**Task objective:** The records that follow are to be transcribed in full, leaving out each picture.

**** Stored data ****

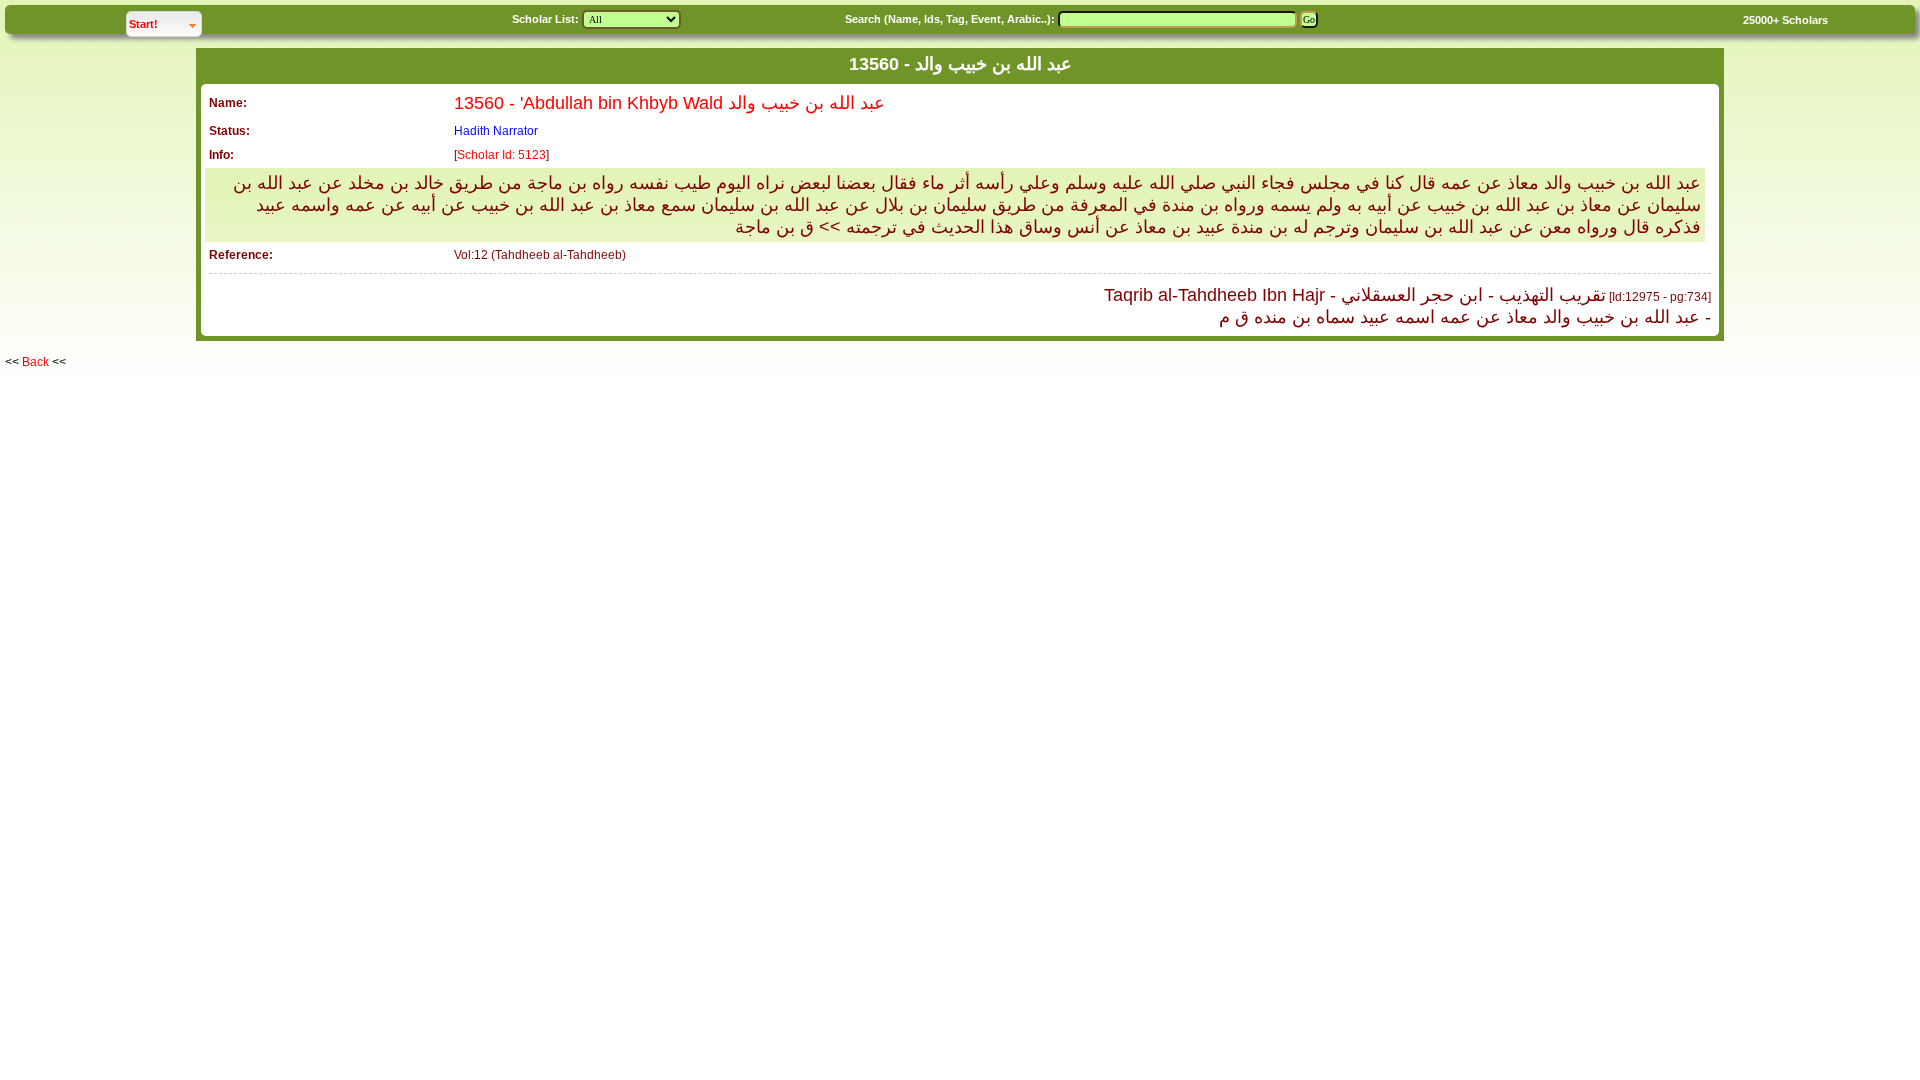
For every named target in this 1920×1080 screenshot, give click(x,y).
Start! (165, 23)
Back (35, 362)
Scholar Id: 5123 (501, 155)
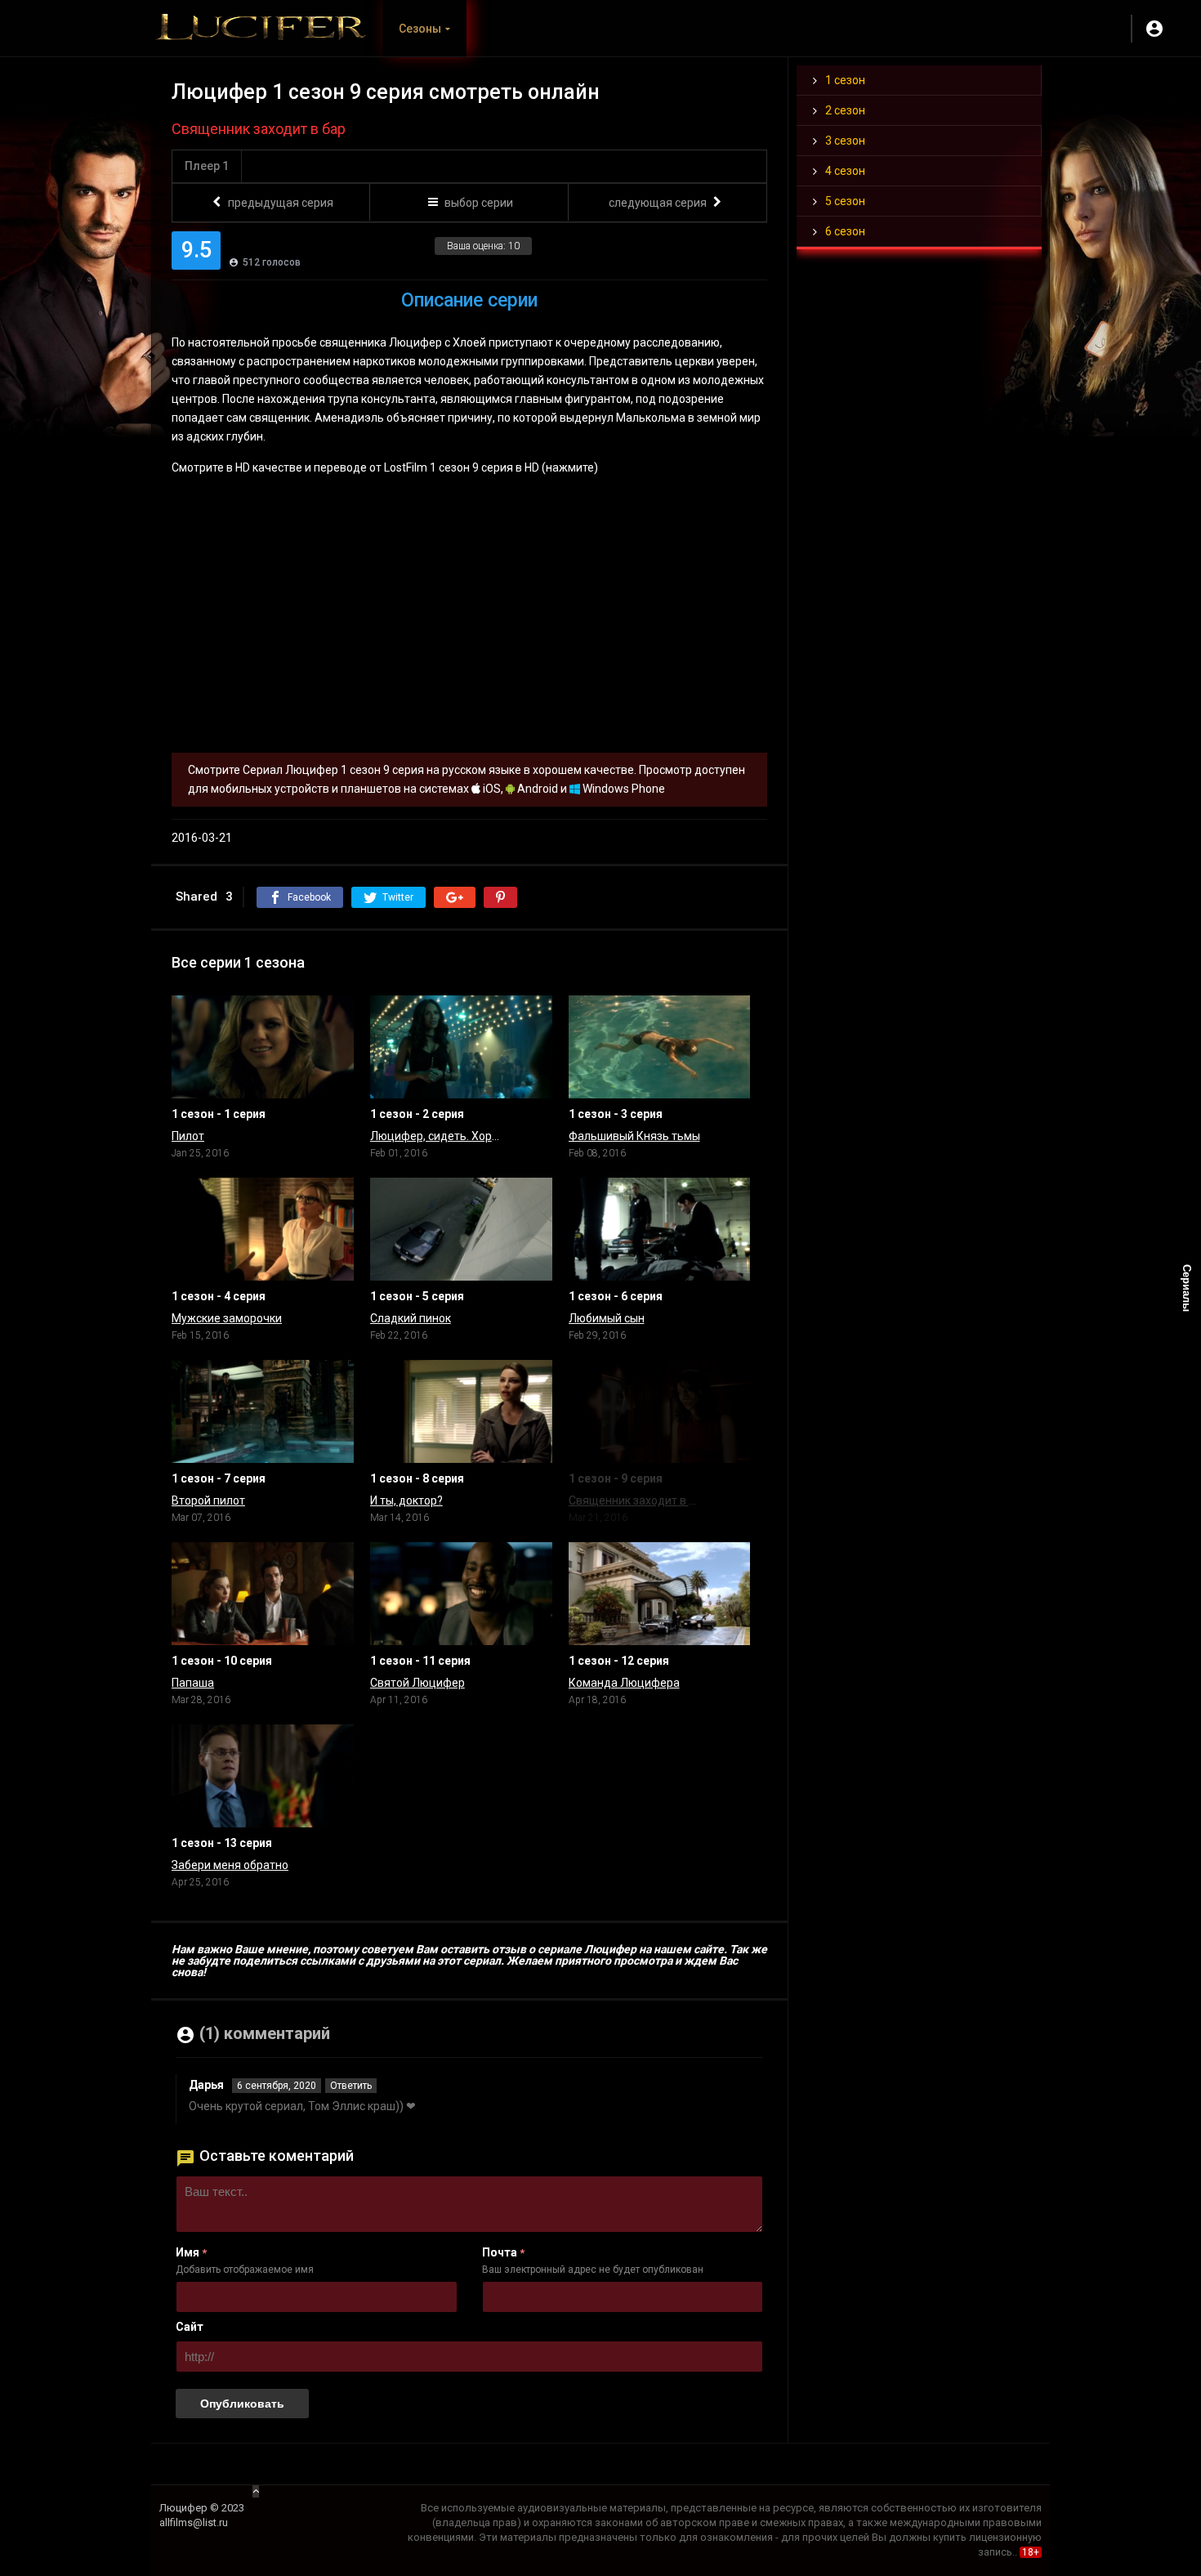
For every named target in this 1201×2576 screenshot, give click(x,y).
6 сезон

****

**Written solution:**
For every named target in this 1920×1080 screenshot, give click(x,y).
Start! (165, 23)
Back (35, 362)
Scholar Id: 5123 (501, 155)
For every named target in this 1201×2576 screenshot, give click(x,y).
6 сезон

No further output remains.